- El líder supremo Alí Jamenei afirmó que su país no cederá ante presiones externas.
- Jamenei advirtió que una intervención militar de EE.UU. causaría “daños irreparables”.
- El conflicto afecta negociaciones nucleares y ha desatado reacciones a nivel internacional.
En el sexto día del conflicto armado entre Irán e Israel, el ayatolá Alí Jamenei, líder supremo iraní, lanzó un mensaje contundente al declarar que Irán “nunca se rendirá” ante su enemigo israelí, tras una nueva ofensiva con misiles hipersónicos lanzados hacia territorio israelí. La postura fue expresada durante un discurso televisado en el que también envió una advertencia directa a Estados Unidos: “Cualquier intervención militar por su parte implicará daños irreparables”.
Tensión con Estados Unidos
Las declaraciones del ayatolá llegan en medio de una creciente incertidumbre por el papel que podría jugar Washington en el conflicto. El presidente Donald Trump insinuó que su país podría implicarse directamente en la guerra e incluso mencionó la posibilidad de asesinar a Jamenei, declaraciones que avivaron las especulaciones sobre una futura intervención.

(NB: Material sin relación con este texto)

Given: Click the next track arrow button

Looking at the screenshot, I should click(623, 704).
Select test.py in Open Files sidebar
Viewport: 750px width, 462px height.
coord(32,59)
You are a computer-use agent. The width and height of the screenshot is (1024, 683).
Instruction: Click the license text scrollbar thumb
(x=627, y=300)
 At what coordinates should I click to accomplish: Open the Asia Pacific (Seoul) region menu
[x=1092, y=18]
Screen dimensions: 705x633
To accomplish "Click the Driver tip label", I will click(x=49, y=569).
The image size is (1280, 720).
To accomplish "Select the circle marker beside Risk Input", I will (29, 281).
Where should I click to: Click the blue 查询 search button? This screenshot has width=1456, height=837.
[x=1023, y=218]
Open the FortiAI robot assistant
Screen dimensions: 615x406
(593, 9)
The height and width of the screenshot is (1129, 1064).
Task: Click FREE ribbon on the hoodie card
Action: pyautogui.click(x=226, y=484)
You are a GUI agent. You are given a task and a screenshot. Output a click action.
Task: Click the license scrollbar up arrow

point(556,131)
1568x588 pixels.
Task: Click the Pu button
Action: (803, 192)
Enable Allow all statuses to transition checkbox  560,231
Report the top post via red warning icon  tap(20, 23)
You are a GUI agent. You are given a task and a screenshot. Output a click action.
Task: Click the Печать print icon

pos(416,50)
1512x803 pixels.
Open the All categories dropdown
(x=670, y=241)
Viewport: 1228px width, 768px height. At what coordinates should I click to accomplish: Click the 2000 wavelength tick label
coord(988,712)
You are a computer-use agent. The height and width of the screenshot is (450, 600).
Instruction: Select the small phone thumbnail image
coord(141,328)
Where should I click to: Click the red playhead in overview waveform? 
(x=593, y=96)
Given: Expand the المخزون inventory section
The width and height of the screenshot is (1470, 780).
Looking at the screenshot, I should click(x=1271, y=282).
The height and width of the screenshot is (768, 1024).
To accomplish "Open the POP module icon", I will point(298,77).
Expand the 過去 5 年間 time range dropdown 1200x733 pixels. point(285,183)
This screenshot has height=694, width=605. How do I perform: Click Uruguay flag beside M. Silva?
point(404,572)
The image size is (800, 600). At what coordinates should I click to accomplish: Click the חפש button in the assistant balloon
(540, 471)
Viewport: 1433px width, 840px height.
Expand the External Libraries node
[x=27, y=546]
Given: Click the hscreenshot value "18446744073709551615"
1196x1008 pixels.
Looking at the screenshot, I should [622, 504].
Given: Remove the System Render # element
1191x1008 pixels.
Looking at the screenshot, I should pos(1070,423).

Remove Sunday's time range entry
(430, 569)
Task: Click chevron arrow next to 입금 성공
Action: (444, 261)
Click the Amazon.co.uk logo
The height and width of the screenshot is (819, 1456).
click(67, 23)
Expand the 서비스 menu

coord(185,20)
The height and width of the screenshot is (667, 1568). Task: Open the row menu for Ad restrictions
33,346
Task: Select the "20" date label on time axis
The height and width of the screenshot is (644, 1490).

Trump, al ser cuestionado nuevamente, mantuvo la ambigüedad: “Puede que lo haga, puede que no”, mientras reafirmó su exigencia de una “rendición incondicional” por parte de Irán. Según sus palabras, Teherán habría ofrecido enviar delegados para negociar sobre el programa nuclear y detener los bombardeos, pero aseguró que ya es “muy tarde” para dialogar.
Inicio del conflicto y repercusiones
La ofensiva comenzó el viernes anterior, cuando Israel bombardeó instalaciones en Irán, argumentando que el objetivo era impedir que la nación islámica adquiera armas nucleares, una acusación que Teherán ha negado en múltiples ocasiones. Estos ataques suspendieron las conversaciones entre Irán y EE.UU. sobre el programa nuclear, que contemplaban un levantamiento parcial de las sanciones económicas.
El canciller iraní Abás Araqchi reafirmó que su país sigue apostando por la vía diplomática, aunque enfatizó que están actuando en “legítima defensa”. Por su parte, el secretario general de la ONU, António Guterres, advirtió sobre las “graves consecuencias” que una escalada militar mayor podría provocar en toda la región.
Reacciones internacionales y condiciones en Irán
Desde Moscú, el presidente ruso Vladímir Putin ofreció su intermediación para frenar el conflicto, aunque aclaró que Irán no ha solicitado apoyo militar. También evitó pronunciarse sobre un posible atentado contra Jamenei, pero alertó que los bombardeos israelíes están fortaleciendo el apoyo interno al régimen iraní.
Trump rechazó públicamente esta posible mediación: “Vladimir, mediemos primero con Rusia, puedes ocuparte de esto más tarde”, dijo con ironía, en alusión a la guerra en Ucrania. Mientras tanto, el primer ministro israelí Benjamin Netanyahu agradeció a Trump su respaldo en la defensa del territorio israelí.
En un pronunciamiento oficial, Corea del Norte condenó la ofensiva de Israel calificándola como un “acto de terrorismo de Estado” y denunció las muertes de civiles iraníes como “crímenes contra la humanidad”.
Infraestructura afectada y restricciones internas
Israel reivindicó haber destruido instalaciones clave para la seguridad interna de Irán, además de estructuras relacionadas con su programa nuclear. Según el Organismo Internacional de Energía Atómica (OIEA), los ataques dañaron edificios donde se fabricaban piezas de centrifugadoras en Karaj y un centro de investigación en Teherán donde se producían rotores para modelos avanzados.
En la capital iraní y zonas cercanas, la situación civil se deteriora: largas filas en gasolineras, alza en precios y escasez de productos básicos como arroz, pan y azúcar han sido reportadas. La televisión estatal confirmó que misiles hipersónicos iraníes lograron penetrar defensas en Israel, mientras que el Ministerio de Comunicaciones impuso nuevas restricciones al acceso a internet, alegando que Israel ha intentado manipular la red con fines bélicos.